The companies include AM Associates (Pvt) Ltd, Ajmer Engineering Electric Works (Pvt) Ltd, Khalifa Sons (Pvt) Ltd, Siddique Sons Engineering (Pvt) Ltd, Vision Engineering (Pvt) Ltd, AW Engineering (Pvt) Ltd, FN Power (Pvt) Ltd, Gujranwala Cable (Pvt) Ltd, AH Associates (Pvt) Ltd, and Process Dynamics (Pvt) Ltd.

The CCP took suo motu notice and initiated an enquiry under Section 37(1) of the Competition Act, 2010. During the enquiry, search and inspections were also conducted at the premises of three Lahore-based companies, where critical documents and records were impounded for further examination.

During the enquiry, bidding data from 2015 to 2022, obtained from all DISCOs, particularly regarding the procurement of transmission towers, was analysed.

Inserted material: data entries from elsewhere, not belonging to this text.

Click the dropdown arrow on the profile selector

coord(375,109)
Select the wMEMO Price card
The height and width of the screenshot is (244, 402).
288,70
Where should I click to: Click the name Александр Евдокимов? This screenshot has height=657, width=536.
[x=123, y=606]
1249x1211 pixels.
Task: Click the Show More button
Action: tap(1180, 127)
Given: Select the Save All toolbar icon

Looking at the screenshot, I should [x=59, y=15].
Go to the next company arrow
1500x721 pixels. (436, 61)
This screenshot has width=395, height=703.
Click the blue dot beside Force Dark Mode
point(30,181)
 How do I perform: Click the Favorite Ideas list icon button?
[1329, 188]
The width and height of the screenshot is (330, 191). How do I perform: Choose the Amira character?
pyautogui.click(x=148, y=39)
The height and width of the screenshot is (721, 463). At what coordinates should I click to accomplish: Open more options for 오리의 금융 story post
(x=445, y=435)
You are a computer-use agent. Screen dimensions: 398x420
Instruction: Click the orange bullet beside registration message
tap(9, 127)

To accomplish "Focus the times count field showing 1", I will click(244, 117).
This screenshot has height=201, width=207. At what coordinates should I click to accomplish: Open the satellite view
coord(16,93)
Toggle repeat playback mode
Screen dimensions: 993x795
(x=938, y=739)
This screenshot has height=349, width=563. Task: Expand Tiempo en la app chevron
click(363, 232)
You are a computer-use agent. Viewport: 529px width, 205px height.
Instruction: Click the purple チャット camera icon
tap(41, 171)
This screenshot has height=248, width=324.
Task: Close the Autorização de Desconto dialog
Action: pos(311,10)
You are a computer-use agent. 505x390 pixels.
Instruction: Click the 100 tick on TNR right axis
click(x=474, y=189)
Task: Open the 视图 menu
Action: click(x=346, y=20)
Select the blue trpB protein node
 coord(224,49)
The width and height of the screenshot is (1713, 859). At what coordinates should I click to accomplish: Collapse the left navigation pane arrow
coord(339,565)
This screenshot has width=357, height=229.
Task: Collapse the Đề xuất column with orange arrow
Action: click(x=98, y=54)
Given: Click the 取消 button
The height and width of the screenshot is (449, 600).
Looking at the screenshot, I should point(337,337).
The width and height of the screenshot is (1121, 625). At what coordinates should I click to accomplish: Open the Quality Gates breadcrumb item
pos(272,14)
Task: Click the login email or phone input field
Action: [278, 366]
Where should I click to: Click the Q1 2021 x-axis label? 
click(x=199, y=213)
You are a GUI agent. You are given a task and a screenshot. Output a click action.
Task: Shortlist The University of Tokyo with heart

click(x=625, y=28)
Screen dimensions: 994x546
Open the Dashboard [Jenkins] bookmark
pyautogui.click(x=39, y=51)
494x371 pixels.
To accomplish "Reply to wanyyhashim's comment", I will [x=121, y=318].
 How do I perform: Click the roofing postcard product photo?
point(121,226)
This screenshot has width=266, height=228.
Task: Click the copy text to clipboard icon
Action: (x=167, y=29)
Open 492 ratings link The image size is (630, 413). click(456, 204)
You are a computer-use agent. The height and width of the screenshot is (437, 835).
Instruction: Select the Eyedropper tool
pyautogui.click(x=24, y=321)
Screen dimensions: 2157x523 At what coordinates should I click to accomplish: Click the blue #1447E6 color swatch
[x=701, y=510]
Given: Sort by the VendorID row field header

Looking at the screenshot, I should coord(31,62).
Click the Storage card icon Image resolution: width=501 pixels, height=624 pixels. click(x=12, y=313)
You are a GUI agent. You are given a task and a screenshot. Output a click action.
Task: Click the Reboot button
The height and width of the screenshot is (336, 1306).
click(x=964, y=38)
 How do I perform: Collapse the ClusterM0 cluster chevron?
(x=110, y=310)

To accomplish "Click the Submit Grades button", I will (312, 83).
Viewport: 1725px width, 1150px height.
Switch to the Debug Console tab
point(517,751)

Economic evidence revealed a consistent pattern of bidding where these companies appeared to have submitted identical or near-identical rates, with differences as small as 0.001% to 1%. Out of 357 tenders evaluated, 135 showed signs of collusion, including identical rates, division of quantities, sole participation, and bid rotation.

Notably, AM Associates, Ajmer Engineering, and Khalifa Sons were found to have engaged in collective decision-making regarding the rates and quantities quoted, with the apparent aim of manipulating tender outcomes for mutual benefit.

The enquiry report found that this collusive behavior included mutual agreements on the number of firms participating in tenders, predetermined price-fixing, and strategic non-participation to ensure that the preselected firm would win.

Such practices constitute a, prima facie, violation of Section 4(2)(a)(b)(c)(e) of the Competition Act, 2010.

The CCP’s enquiry further concluded that the anti-competitive behavior of these ten companies extends beyond provincial boundaries, affecting market dynamics across Pakistan.